Here, Director of Equity and Inclusion Jessica Christian says that the School remains committed to protecting the individual rights of students and their identities.

“The Non-Discrimination Policy in the School’s handbook states that Brimmer ‘does not discriminate on the bases of any characteristic protected by law.'” Christian said. “In Massachusetts, the transgender population is protected by law, but I feel confident that even if that were not the case, Brimmer would provide those protections anyway. We are a proud safe space for everyone in our community.”

According to Massachusetts law, recently affirmed by an overwhelming statewide vote for Question 3, transgender people have the “right to use restrooms or locker rooms consistent with their gender identities,” and includes language to provide “legal action [against] any person whose assertion of a gender identity is for an improper purpose.”

Opponents of the law say the statue’s definition of “gender identity” is too broad and vague, raising fears that it allows men improperly posing as women access to female restrooms and locker rooms.

Last May, the School designed the new bathrooms in the upper-level Hastings Center as all gender. Photo by Jared Heller ’19.

Kusumitha Mallidi ’19 said that she is “appalled” by Trump’s actions, and that people have no cause to fear transgender people using whatever bathroom corresponds to how they identify.

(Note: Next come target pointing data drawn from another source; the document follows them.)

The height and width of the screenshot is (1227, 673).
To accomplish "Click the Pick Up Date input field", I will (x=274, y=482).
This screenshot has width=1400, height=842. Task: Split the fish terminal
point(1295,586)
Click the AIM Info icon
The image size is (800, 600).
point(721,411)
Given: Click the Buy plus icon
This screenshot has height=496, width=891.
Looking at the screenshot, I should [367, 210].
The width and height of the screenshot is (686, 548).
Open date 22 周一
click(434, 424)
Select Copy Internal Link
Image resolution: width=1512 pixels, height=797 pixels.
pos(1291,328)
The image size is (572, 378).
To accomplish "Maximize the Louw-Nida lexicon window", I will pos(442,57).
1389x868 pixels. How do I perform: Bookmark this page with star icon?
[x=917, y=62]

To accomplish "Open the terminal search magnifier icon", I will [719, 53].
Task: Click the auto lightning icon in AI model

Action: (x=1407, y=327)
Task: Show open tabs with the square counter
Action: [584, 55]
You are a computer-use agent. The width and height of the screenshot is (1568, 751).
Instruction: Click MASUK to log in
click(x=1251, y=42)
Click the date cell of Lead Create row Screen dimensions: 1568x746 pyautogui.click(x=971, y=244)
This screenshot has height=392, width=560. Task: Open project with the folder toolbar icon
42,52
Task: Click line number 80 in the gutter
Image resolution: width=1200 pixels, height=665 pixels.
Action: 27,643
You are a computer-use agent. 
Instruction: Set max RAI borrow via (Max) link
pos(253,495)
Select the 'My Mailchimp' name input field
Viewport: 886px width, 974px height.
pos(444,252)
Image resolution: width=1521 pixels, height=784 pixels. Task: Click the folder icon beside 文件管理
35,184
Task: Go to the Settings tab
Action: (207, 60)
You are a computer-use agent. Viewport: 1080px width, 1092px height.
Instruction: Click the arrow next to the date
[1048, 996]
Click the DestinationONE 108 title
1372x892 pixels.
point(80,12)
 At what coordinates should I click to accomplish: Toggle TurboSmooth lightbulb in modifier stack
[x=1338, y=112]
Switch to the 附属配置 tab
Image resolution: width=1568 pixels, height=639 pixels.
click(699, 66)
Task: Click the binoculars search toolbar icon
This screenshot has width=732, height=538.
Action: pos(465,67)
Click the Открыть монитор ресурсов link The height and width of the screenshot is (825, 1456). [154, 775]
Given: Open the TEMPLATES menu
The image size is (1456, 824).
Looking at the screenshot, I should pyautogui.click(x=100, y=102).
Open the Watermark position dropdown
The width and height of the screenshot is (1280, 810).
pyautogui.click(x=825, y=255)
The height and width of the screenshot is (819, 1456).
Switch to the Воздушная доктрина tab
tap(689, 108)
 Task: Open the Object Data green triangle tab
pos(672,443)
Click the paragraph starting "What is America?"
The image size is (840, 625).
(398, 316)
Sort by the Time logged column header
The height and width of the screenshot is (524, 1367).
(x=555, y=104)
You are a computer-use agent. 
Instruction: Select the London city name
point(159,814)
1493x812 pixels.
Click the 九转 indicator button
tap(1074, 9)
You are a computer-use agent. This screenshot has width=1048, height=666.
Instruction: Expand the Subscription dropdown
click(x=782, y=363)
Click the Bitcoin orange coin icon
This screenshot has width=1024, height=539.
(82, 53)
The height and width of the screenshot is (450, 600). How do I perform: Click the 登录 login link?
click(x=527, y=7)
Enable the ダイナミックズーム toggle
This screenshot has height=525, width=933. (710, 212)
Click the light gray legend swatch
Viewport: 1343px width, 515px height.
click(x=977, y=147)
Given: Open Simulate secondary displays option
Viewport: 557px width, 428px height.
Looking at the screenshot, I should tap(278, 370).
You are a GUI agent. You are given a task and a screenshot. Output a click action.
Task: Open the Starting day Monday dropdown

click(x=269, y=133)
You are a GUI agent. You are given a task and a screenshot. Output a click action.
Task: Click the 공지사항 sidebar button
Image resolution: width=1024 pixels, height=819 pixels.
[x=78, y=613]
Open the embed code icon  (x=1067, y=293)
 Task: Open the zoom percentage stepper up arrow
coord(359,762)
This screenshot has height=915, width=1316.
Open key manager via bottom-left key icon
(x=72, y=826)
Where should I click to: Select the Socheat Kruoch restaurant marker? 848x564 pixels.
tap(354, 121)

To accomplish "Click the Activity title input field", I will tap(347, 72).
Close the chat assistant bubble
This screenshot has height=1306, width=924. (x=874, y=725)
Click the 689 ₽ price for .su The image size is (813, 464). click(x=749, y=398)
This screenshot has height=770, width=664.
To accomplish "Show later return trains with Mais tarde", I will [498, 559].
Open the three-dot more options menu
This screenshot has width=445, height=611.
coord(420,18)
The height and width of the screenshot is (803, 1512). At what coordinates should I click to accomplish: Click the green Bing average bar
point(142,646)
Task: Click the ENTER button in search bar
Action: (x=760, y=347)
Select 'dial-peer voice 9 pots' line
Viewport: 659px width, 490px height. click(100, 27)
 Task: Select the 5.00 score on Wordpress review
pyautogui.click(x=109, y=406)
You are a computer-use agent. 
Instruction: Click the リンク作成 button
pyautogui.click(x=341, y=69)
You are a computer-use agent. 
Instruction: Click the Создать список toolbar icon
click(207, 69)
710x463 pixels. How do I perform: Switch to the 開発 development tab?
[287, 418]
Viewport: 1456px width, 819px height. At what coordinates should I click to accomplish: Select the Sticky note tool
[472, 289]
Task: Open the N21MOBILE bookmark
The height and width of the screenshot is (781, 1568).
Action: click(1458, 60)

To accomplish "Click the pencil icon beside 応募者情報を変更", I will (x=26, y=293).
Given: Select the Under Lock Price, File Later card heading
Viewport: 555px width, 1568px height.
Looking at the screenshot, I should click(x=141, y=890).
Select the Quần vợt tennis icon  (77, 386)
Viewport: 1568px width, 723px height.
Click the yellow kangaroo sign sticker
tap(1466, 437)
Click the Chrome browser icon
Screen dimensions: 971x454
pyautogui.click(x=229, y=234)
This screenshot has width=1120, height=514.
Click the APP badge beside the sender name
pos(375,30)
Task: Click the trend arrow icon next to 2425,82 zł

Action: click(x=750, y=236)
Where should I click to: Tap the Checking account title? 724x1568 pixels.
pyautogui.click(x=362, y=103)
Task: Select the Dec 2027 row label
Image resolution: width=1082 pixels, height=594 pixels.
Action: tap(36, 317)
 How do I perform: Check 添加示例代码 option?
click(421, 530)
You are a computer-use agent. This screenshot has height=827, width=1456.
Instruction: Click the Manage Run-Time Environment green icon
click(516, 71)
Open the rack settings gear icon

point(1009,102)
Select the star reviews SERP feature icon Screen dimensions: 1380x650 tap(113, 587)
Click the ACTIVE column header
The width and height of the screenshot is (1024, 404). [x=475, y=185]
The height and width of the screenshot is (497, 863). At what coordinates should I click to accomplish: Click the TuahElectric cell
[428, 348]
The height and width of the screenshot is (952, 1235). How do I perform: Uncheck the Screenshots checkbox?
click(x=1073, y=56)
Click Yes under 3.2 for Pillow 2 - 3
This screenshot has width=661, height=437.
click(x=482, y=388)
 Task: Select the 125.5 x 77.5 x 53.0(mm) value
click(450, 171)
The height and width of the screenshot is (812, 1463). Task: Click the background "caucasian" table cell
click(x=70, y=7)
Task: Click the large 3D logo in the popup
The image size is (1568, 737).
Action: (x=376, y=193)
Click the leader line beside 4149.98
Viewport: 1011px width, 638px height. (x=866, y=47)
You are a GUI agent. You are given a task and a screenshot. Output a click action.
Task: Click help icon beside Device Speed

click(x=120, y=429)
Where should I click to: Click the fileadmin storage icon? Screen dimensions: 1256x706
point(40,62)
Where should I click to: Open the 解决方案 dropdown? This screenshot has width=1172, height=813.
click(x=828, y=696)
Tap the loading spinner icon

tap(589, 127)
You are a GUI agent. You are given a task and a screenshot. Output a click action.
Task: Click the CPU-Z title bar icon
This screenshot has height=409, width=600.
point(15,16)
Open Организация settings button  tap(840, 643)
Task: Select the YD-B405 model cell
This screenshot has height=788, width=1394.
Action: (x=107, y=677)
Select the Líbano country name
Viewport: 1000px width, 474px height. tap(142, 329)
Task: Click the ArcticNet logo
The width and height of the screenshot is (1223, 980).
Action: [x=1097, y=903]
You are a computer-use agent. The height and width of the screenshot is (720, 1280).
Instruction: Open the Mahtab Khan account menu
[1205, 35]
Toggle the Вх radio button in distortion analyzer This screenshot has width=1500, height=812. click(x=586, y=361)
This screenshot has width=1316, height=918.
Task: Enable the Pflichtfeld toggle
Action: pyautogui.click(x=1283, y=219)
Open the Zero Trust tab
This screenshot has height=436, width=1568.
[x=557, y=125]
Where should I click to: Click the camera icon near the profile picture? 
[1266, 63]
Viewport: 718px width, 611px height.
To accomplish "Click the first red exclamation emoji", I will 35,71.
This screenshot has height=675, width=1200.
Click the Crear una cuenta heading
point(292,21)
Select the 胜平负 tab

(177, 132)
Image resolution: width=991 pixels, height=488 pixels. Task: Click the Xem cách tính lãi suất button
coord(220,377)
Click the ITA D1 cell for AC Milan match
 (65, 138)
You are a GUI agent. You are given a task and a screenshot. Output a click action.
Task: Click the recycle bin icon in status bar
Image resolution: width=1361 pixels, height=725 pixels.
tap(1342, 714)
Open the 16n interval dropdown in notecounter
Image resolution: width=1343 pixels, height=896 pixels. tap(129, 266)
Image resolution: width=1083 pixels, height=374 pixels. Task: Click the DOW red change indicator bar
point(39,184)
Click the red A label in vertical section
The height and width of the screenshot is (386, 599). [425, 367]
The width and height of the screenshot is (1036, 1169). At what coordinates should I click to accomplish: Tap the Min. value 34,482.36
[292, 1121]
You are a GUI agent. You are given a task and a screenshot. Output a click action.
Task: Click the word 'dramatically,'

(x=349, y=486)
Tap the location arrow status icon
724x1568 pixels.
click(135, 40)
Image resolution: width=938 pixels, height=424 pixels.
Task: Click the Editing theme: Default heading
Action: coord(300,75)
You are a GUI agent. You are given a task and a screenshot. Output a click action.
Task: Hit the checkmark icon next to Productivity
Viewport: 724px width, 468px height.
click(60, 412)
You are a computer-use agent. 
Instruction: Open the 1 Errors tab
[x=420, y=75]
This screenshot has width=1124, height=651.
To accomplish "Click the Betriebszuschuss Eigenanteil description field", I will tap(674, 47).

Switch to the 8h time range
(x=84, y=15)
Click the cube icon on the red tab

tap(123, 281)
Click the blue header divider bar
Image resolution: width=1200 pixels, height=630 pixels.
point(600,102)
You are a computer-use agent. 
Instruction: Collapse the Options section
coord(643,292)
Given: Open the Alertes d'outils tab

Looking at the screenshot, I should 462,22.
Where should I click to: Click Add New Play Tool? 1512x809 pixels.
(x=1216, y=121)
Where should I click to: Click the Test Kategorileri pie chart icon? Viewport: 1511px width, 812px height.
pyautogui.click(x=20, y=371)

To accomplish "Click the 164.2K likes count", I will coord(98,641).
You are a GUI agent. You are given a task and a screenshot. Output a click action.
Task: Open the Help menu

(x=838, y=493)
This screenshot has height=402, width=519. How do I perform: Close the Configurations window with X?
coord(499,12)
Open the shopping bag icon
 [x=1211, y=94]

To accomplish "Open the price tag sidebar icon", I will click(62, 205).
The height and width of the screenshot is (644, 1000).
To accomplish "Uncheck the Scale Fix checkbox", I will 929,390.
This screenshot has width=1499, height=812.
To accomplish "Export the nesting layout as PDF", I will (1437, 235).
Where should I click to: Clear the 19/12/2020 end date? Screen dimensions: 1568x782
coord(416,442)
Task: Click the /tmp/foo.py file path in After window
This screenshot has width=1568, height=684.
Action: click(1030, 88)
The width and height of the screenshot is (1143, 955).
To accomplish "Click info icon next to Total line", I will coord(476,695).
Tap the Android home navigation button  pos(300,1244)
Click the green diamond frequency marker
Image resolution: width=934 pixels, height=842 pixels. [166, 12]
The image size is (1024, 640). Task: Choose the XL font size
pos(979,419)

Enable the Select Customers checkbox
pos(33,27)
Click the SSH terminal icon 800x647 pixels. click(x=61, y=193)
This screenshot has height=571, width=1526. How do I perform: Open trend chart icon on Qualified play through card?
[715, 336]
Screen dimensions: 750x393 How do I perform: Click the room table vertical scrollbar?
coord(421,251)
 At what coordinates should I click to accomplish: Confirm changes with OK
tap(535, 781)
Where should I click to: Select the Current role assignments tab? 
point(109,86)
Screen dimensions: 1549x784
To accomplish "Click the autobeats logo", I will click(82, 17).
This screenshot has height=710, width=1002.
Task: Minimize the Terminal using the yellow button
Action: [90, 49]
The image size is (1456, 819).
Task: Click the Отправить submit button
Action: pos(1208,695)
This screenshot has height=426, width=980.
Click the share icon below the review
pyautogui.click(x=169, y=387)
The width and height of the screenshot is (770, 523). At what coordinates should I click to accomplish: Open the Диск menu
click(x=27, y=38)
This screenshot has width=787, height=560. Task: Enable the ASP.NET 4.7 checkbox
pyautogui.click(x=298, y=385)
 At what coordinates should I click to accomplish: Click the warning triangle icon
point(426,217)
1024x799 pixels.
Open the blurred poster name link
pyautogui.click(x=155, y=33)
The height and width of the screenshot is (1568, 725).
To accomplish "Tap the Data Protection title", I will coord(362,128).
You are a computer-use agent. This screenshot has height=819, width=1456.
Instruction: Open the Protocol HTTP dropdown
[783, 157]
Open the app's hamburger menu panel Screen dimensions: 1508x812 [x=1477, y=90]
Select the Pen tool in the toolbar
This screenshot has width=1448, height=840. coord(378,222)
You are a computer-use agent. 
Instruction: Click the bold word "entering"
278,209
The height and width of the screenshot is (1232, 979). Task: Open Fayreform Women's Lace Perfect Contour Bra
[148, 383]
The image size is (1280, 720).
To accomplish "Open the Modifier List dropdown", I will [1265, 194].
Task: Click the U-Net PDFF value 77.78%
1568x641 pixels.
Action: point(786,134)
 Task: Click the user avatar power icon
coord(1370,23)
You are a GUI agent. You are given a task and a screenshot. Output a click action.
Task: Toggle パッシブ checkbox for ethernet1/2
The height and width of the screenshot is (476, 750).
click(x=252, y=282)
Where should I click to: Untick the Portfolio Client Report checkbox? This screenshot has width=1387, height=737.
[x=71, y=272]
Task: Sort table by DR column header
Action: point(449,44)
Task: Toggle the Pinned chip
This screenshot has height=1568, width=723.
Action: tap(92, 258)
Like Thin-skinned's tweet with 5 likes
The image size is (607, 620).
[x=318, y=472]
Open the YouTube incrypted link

“People should really mind their own business, and they should look at the facts before they try to make decisions on things that don’t apply to them,” Mallidi said, also noting that nationwide, no instance exists of a transgender person attacking a cisgender individual. Despite that, critics maintain safety as a primary cause of concern.

“The ballot question was worrisome,” Simon Amaya Price ’22 said. “Just the fact that it was a question on the ballot meant that there are still quite a few people in Massachusetts who are transphobic.”

On social media, people who identify as transgender are using the hashtag #Won’tBeErased to spread awareness.